Once you find the line below that has "Given: Click the plot style table editor icon", output it and every line after it exactly, stopping after the line that has "You are a computer-use agent.", with no pictures.

* **DATA FOR THIS EXERCISE**
Start of Block
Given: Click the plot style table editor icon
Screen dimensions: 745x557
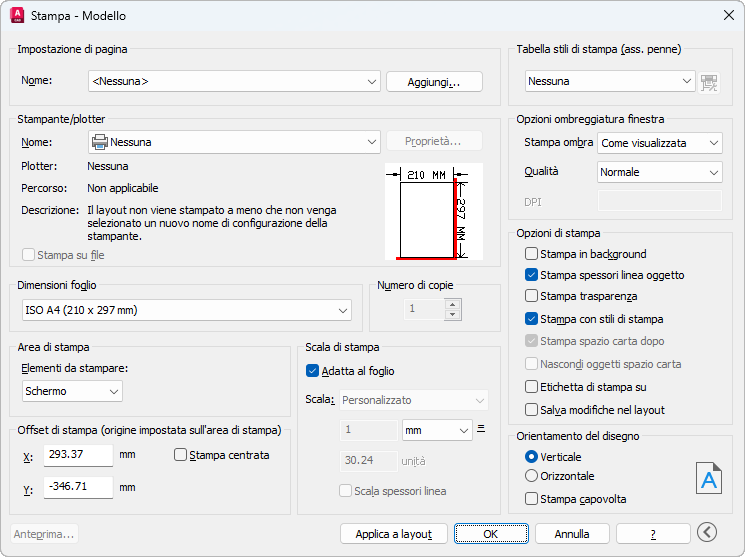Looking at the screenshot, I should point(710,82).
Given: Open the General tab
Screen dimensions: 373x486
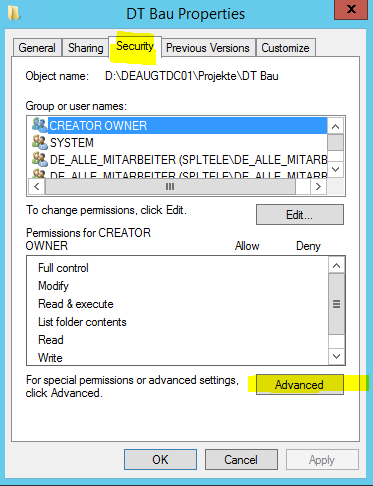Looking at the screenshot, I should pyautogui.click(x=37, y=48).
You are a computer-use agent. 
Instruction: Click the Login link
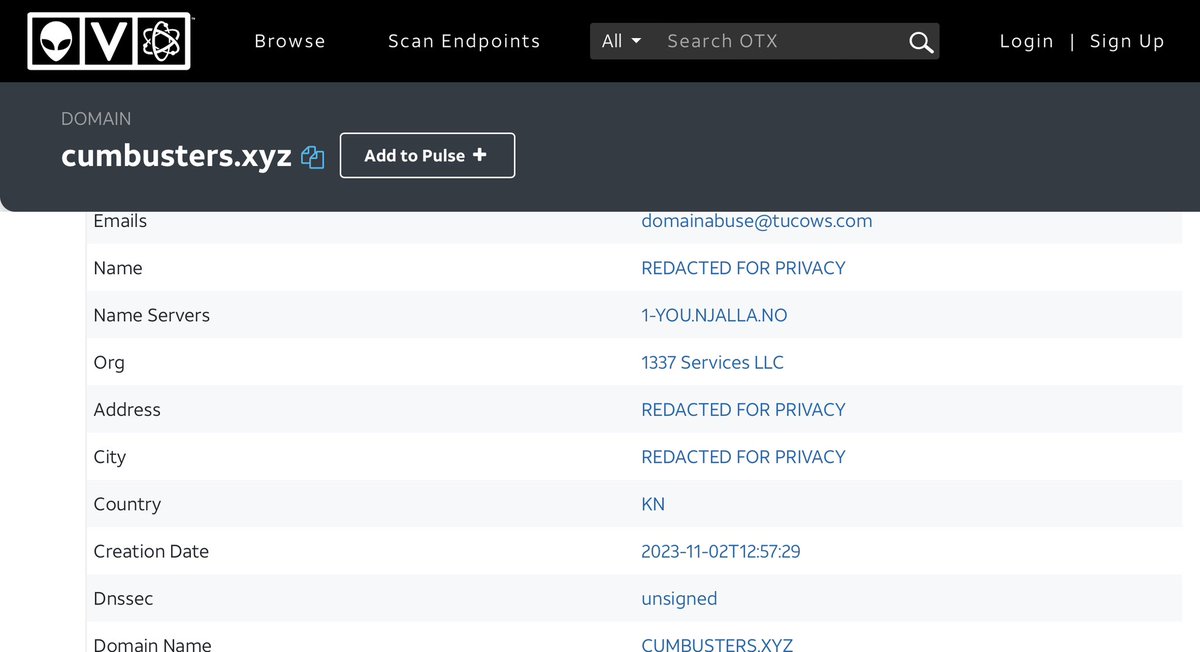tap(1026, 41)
End of Block
Start of Block
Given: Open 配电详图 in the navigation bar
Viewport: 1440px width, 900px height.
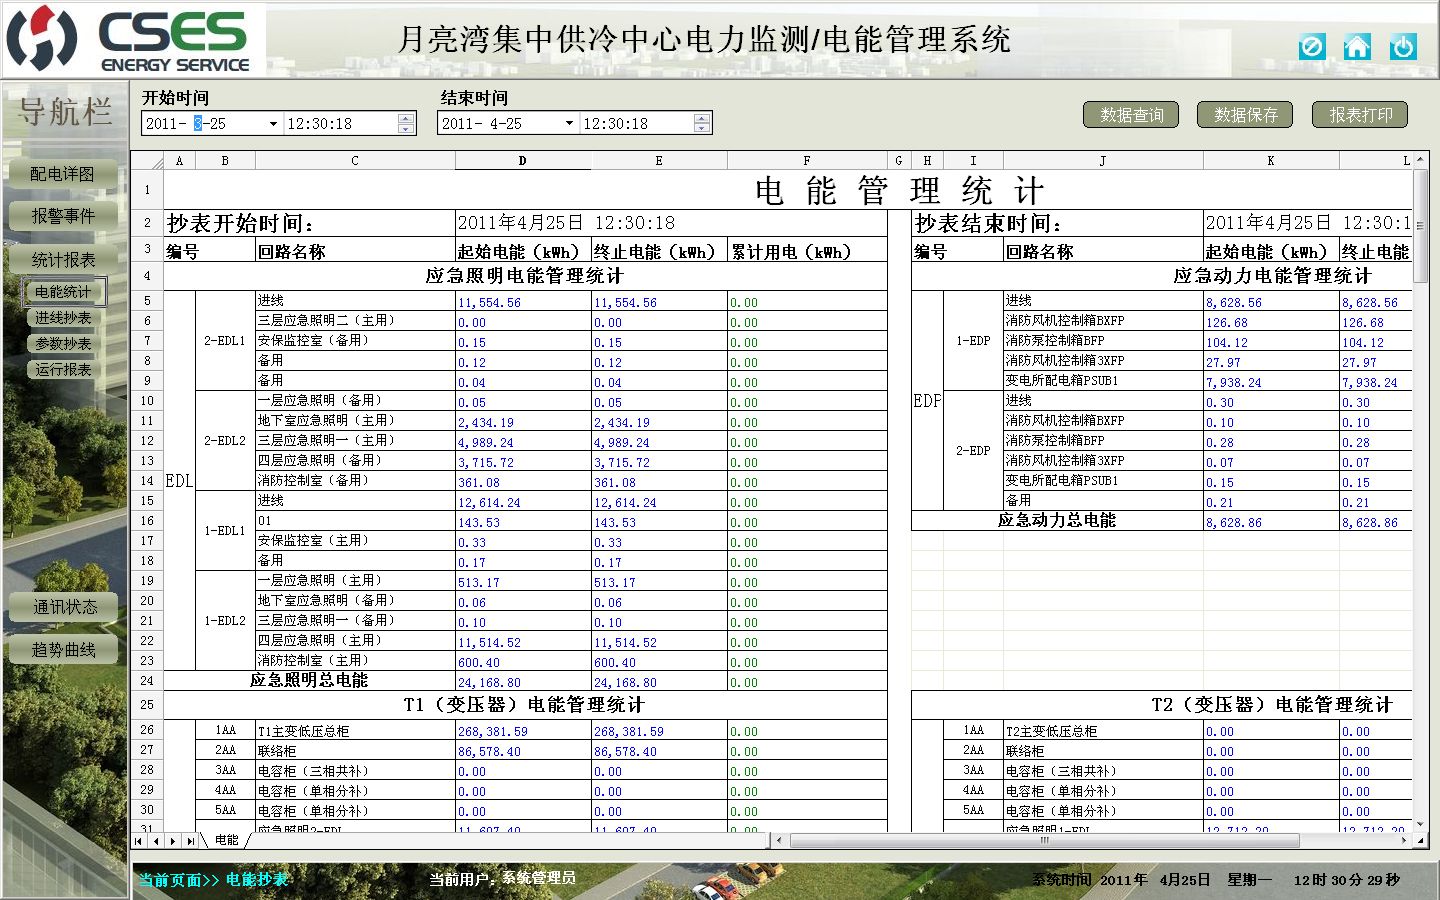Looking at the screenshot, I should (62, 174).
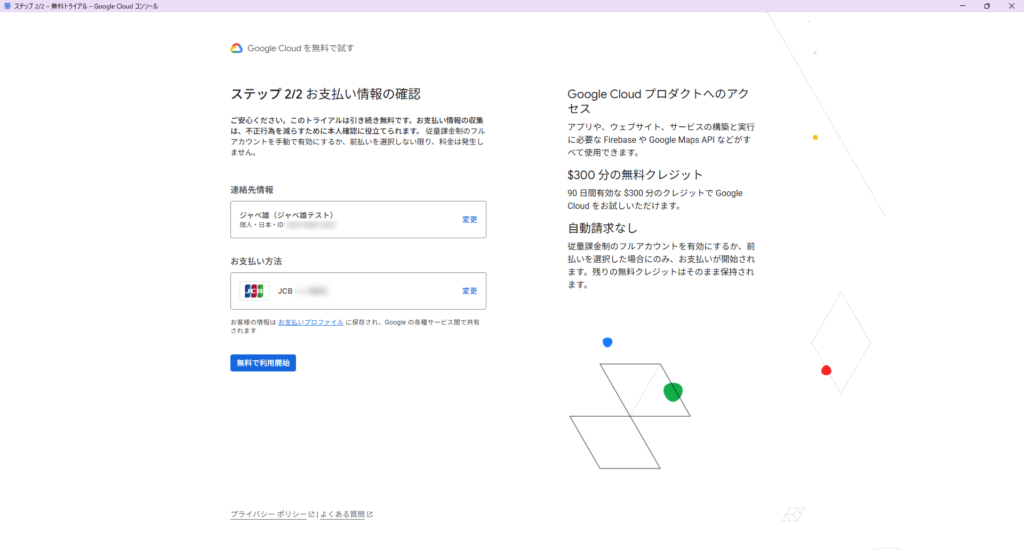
End of Block
* **ANSWER SECTION**
Given: Click the plot style table editor icon
Screen dimensions: 745x557
Looking at the screenshot, I should point(710,82).
Given: Open the General tab
Screen dimensions: 373x486
Looking at the screenshot, I should pyautogui.click(x=37, y=48).
You are a computer-use agent. 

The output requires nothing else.